BEGIN RECORDS PROVIDED

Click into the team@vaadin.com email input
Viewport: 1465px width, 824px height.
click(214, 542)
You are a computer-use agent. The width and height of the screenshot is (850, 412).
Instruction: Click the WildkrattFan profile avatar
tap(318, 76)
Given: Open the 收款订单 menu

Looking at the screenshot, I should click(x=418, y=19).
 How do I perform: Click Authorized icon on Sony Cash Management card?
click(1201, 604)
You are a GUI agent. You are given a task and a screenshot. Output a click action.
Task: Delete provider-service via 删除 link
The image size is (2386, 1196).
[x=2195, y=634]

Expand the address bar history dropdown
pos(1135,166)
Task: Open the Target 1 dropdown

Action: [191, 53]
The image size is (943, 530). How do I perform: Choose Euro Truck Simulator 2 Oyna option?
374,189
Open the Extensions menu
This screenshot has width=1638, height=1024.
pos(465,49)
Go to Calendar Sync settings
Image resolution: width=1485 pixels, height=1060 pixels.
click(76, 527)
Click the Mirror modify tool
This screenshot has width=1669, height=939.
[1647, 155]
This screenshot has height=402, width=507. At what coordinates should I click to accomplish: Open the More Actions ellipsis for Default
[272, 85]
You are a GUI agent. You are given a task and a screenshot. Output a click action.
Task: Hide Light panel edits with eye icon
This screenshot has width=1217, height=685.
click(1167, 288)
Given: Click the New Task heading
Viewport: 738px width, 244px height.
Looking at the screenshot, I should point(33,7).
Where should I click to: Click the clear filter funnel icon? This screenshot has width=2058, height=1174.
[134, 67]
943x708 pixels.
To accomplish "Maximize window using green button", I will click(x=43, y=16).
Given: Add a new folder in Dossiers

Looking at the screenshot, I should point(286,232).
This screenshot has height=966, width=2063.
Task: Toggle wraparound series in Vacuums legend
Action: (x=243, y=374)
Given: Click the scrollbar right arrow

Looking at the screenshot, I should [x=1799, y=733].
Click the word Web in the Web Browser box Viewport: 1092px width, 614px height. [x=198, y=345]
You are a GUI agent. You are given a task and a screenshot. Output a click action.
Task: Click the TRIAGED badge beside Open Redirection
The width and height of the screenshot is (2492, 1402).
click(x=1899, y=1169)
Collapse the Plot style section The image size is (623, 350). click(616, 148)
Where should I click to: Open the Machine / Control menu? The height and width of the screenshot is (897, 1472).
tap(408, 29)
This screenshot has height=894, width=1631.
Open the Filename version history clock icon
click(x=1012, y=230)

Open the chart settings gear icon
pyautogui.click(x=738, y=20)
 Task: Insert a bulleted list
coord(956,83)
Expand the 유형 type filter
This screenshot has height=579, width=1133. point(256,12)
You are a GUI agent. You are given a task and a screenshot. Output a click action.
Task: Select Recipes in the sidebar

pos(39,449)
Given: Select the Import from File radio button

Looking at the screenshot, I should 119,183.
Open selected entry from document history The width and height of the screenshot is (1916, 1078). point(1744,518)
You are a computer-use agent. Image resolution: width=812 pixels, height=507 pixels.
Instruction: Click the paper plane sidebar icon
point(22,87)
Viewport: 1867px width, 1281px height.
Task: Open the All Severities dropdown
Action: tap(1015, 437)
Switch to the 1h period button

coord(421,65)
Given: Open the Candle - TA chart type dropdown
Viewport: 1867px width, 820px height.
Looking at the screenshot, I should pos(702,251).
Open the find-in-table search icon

END RECORDS PROVIDED

:: PROBLEM DESCRIPTION ::
All of the material above needs to be retyped word for word.

:: OUTPUT OF THE EXERCISE ::
Click into the team@vaadin.com email input
Viewport: 1465px width, 824px height.
click(214, 542)
You are a computer-use agent. The width and height of the screenshot is (850, 412).
Instruction: Click the WildkrattFan profile avatar
tap(318, 76)
Given: Open the 收款订单 menu

Looking at the screenshot, I should click(x=418, y=19).
 How do I perform: Click Authorized icon on Sony Cash Management card?
click(1201, 604)
You are a GUI agent. You are given a task and a screenshot. Output a click action.
Task: Delete provider-service via 删除 link
The image size is (2386, 1196).
[x=2195, y=634]

Expand the address bar history dropdown
pos(1135,166)
Task: Open the Target 1 dropdown

Action: [191, 53]
The image size is (943, 530). How do I perform: Choose Euro Truck Simulator 2 Oyna option?
374,189
Open the Extensions menu
This screenshot has width=1638, height=1024.
pos(465,49)
Go to Calendar Sync settings
Image resolution: width=1485 pixels, height=1060 pixels.
click(76, 527)
Click the Mirror modify tool
This screenshot has width=1669, height=939.
[1647, 155]
This screenshot has height=402, width=507. At what coordinates should I click to accomplish: Open the More Actions ellipsis for Default
[272, 85]
You are a GUI agent. You are given a task and a screenshot. Output a click action.
Task: Hide Light panel edits with eye icon
This screenshot has width=1217, height=685.
click(1167, 288)
Given: Click the New Task heading
Viewport: 738px width, 244px height.
Looking at the screenshot, I should point(33,7).
Where should I click to: Click the clear filter funnel icon? This screenshot has width=2058, height=1174.
[134, 67]
943x708 pixels.
To accomplish "Maximize window using green button", I will click(x=43, y=16).
Given: Add a new folder in Dossiers

Looking at the screenshot, I should point(286,232).
This screenshot has height=966, width=2063.
Task: Toggle wraparound series in Vacuums legend
Action: (x=243, y=374)
Given: Click the scrollbar right arrow

Looking at the screenshot, I should [x=1799, y=733].
Click the word Web in the Web Browser box Viewport: 1092px width, 614px height. [x=198, y=345]
You are a GUI agent. You are given a task and a screenshot. Output a click action.
Task: Click the TRIAGED badge beside Open Redirection
The width and height of the screenshot is (2492, 1402).
click(x=1899, y=1169)
Collapse the Plot style section The image size is (623, 350). click(616, 148)
Where should I click to: Open the Machine / Control menu? The height and width of the screenshot is (897, 1472).
tap(408, 29)
This screenshot has height=894, width=1631.
Open the Filename version history clock icon
click(x=1012, y=230)

Open the chart settings gear icon
pyautogui.click(x=738, y=20)
 Task: Insert a bulleted list
coord(956,83)
Expand the 유형 type filter
This screenshot has height=579, width=1133. point(256,12)
You are a GUI agent. You are given a task and a screenshot. Output a click action.
Task: Select Recipes in the sidebar

pos(39,449)
Given: Select the Import from File radio button

Looking at the screenshot, I should 119,183.
Open selected entry from document history The width and height of the screenshot is (1916, 1078). point(1744,518)
You are a computer-use agent. Image resolution: width=812 pixels, height=507 pixels.
Instruction: Click the paper plane sidebar icon
point(22,87)
Viewport: 1867px width, 1281px height.
Task: Open the All Severities dropdown
Action: tap(1015, 437)
Switch to the 1h period button

coord(421,65)
Given: Open the Candle - TA chart type dropdown
Viewport: 1867px width, 820px height.
Looking at the screenshot, I should pos(702,251).
Open the find-in-table search icon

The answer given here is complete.